* _Problem description_
Revise the entries below so that every "Instruction" becomes "Directive", leaving everything else untouched.

* _Raw data_
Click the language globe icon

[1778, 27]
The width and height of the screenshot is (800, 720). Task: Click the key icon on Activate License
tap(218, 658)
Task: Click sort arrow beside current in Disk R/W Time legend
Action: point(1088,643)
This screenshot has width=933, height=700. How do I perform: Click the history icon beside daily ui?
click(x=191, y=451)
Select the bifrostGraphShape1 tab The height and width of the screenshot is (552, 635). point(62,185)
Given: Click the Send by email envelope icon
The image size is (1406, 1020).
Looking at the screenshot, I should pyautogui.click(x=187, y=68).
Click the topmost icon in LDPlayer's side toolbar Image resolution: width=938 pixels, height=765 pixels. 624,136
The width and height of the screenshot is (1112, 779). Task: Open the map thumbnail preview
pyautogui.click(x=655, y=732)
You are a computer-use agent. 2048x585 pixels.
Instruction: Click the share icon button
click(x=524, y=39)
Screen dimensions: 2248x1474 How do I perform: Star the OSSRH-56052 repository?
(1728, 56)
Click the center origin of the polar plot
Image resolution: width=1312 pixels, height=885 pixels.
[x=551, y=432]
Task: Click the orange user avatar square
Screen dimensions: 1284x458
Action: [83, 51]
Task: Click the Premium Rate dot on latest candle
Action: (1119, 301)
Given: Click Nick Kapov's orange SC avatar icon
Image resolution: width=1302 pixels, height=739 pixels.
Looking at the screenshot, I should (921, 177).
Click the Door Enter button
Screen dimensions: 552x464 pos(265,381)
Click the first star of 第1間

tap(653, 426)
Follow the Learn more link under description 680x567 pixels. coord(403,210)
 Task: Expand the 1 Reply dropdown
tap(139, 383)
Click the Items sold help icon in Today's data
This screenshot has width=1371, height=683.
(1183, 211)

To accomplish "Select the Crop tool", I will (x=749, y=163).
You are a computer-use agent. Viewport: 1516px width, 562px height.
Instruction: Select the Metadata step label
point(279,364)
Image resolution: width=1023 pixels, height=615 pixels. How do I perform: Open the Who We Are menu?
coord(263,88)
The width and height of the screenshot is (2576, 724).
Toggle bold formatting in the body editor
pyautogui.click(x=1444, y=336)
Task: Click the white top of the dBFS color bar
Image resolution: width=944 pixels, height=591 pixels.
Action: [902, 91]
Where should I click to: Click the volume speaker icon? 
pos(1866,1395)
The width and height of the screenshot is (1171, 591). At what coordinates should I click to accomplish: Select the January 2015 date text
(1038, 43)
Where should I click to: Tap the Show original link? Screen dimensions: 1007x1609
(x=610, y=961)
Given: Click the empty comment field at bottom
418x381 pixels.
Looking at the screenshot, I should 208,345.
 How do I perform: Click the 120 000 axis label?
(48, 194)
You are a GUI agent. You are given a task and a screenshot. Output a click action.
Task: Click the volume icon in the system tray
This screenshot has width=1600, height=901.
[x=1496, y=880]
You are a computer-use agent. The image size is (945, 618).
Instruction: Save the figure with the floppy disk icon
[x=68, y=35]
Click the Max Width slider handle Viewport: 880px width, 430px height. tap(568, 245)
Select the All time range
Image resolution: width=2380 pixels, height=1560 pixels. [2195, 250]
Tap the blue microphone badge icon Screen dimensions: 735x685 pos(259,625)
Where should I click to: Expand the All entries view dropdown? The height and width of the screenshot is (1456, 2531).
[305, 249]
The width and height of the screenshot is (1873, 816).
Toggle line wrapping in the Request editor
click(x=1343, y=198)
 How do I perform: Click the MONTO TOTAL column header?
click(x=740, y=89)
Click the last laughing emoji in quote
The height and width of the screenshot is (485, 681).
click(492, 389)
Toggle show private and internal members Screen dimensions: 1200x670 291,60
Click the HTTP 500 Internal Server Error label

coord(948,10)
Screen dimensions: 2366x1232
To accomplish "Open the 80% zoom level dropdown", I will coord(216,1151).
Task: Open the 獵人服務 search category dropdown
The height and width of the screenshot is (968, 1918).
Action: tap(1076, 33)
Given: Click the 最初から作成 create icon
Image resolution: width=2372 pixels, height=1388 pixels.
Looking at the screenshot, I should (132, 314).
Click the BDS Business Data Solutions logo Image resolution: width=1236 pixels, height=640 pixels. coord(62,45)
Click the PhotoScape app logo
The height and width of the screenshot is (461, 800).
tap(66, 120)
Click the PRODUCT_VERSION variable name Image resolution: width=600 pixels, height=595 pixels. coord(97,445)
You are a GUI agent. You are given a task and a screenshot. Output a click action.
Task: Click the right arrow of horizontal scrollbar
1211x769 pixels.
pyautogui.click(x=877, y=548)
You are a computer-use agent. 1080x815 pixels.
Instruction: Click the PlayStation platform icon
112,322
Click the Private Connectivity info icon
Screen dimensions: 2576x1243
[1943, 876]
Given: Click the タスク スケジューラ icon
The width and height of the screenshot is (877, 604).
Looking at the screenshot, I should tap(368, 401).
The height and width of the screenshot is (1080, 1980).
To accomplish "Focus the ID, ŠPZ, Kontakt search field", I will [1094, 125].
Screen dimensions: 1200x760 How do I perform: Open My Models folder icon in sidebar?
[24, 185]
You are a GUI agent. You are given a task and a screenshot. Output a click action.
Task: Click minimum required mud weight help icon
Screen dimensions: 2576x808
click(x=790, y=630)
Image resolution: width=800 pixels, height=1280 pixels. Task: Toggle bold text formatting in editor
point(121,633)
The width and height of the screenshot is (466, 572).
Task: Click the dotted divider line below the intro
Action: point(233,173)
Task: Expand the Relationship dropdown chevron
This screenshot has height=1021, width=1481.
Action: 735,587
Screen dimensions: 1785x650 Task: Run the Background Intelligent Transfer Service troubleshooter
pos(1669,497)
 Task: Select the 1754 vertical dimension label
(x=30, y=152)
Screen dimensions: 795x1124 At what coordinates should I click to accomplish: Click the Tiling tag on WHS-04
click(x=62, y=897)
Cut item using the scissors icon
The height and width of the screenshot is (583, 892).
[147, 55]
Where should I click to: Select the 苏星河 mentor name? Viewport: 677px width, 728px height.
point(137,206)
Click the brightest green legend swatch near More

* _The answer_
Click the language globe icon

[1778, 27]
The width and height of the screenshot is (800, 720). Task: Click the key icon on Activate License
tap(218, 658)
Task: Click sort arrow beside current in Disk R/W Time legend
Action: point(1088,643)
This screenshot has width=933, height=700. How do I perform: Click the history icon beside daily ui?
click(x=191, y=451)
Select the bifrostGraphShape1 tab The height and width of the screenshot is (552, 635). point(62,185)
Given: Click the Send by email envelope icon
The image size is (1406, 1020).
Looking at the screenshot, I should pyautogui.click(x=187, y=68).
Click the topmost icon in LDPlayer's side toolbar Image resolution: width=938 pixels, height=765 pixels. 624,136
The width and height of the screenshot is (1112, 779). Task: Open the map thumbnail preview
pyautogui.click(x=655, y=732)
You are a computer-use agent. 2048x585 pixels.
Directive: Click the share icon button
click(x=524, y=39)
Screen dimensions: 2248x1474 How do I perform: Star the OSSRH-56052 repository?
(1728, 56)
Click the center origin of the polar plot
Image resolution: width=1312 pixels, height=885 pixels.
[x=551, y=432]
Task: Click the orange user avatar square
Screen dimensions: 1284x458
Action: [83, 51]
Task: Click the Premium Rate dot on latest candle
Action: (1119, 301)
Given: Click Nick Kapov's orange SC avatar icon
Image resolution: width=1302 pixels, height=739 pixels.
Looking at the screenshot, I should (921, 177).
Click the Door Enter button
Screen dimensions: 552x464 pos(265,381)
Click the first star of 第1間

tap(653, 426)
Follow the Learn more link under description 680x567 pixels. coord(403,210)
 Task: Expand the 1 Reply dropdown
tap(139, 383)
Click the Items sold help icon in Today's data
This screenshot has width=1371, height=683.
(1183, 211)

To accomplish "Select the Crop tool", I will (x=749, y=163).
You are a computer-use agent. Viewport: 1516px width, 562px height.
Directive: Select the Metadata step label
point(279,364)
Image resolution: width=1023 pixels, height=615 pixels. How do I perform: Open the Who We Are menu?
coord(263,88)
The width and height of the screenshot is (2576, 724).
Toggle bold formatting in the body editor
pyautogui.click(x=1444, y=336)
Task: Click the white top of the dBFS color bar
Image resolution: width=944 pixels, height=591 pixels.
Action: [902, 91]
Where should I click to: Click the volume speaker icon? 
pos(1866,1395)
The width and height of the screenshot is (1171, 591). At what coordinates should I click to accomplish: Select the January 2015 date text
(1038, 43)
Where should I click to: Tap the Show original link? Screen dimensions: 1007x1609
(x=610, y=961)
Given: Click the empty comment field at bottom
418x381 pixels.
Looking at the screenshot, I should 208,345.
 How do I perform: Click the 120 000 axis label?
(48, 194)
You are a GUI agent. You are given a task and a screenshot. Output a click action.
Task: Click the volume icon in the system tray
This screenshot has width=1600, height=901.
[x=1496, y=880]
You are a computer-use agent. The image size is (945, 618).
Directive: Save the figure with the floppy disk icon
[x=68, y=35]
Click the Max Width slider handle Viewport: 880px width, 430px height. tap(568, 245)
Select the All time range
Image resolution: width=2380 pixels, height=1560 pixels. [2195, 250]
Tap the blue microphone badge icon Screen dimensions: 735x685 pos(259,625)
Where should I click to: Expand the All entries view dropdown? The height and width of the screenshot is (1456, 2531).
[305, 249]
The width and height of the screenshot is (1873, 816).
Toggle line wrapping in the Request editor
click(x=1343, y=198)
 How do I perform: Click the MONTO TOTAL column header?
click(x=740, y=89)
Click the last laughing emoji in quote
The height and width of the screenshot is (485, 681).
click(492, 389)
Toggle show private and internal members Screen dimensions: 1200x670 291,60
Click the HTTP 500 Internal Server Error label

coord(948,10)
Screen dimensions: 2366x1232
To accomplish "Open the 80% zoom level dropdown", I will coord(216,1151).
Task: Open the 獵人服務 search category dropdown
The height and width of the screenshot is (968, 1918).
Action: tap(1076, 33)
Given: Click the 最初から作成 create icon
Image resolution: width=2372 pixels, height=1388 pixels.
Looking at the screenshot, I should (132, 314).
Click the BDS Business Data Solutions logo Image resolution: width=1236 pixels, height=640 pixels. coord(62,45)
Click the PhotoScape app logo
The height and width of the screenshot is (461, 800).
tap(66, 120)
Click the PRODUCT_VERSION variable name Image resolution: width=600 pixels, height=595 pixels. coord(97,445)
You are a GUI agent. You are given a task and a screenshot. Output a click action.
Task: Click the right arrow of horizontal scrollbar
1211x769 pixels.
pyautogui.click(x=877, y=548)
You are a computer-use agent. 1080x815 pixels.
Directive: Click the PlayStation platform icon
112,322
Click the Private Connectivity info icon
Screen dimensions: 2576x1243
[1943, 876]
Given: Click the タスク スケジューラ icon
The width and height of the screenshot is (877, 604).
Looking at the screenshot, I should tap(368, 401).
The height and width of the screenshot is (1080, 1980).
To accomplish "Focus the ID, ŠPZ, Kontakt search field", I will [1094, 125].
Screen dimensions: 1200x760 How do I perform: Open My Models folder icon in sidebar?
[24, 185]
You are a GUI agent. You are given a task and a screenshot. Output a click action.
Task: Click minimum required mud weight help icon
Screen dimensions: 2576x808
click(x=790, y=630)
Image resolution: width=800 pixels, height=1280 pixels. Task: Toggle bold text formatting in editor
point(121,633)
The width and height of the screenshot is (466, 572).
Task: Click the dotted divider line below the intro
Action: point(233,173)
Task: Expand the Relationship dropdown chevron
This screenshot has height=1021, width=1481.
Action: 735,587
Screen dimensions: 1785x650 Task: Run the Background Intelligent Transfer Service troubleshooter
pos(1669,497)
 Task: Select the 1754 vertical dimension label
(x=30, y=152)
Screen dimensions: 795x1124 At what coordinates should I click to accomplish: Click the Tiling tag on WHS-04
click(x=62, y=897)
Cut item using the scissors icon
The height and width of the screenshot is (583, 892).
[147, 55]
Where should I click to: Select the 苏星河 mentor name? Viewport: 677px width, 728px height.
point(137,206)
Click the brightest green legend swatch near More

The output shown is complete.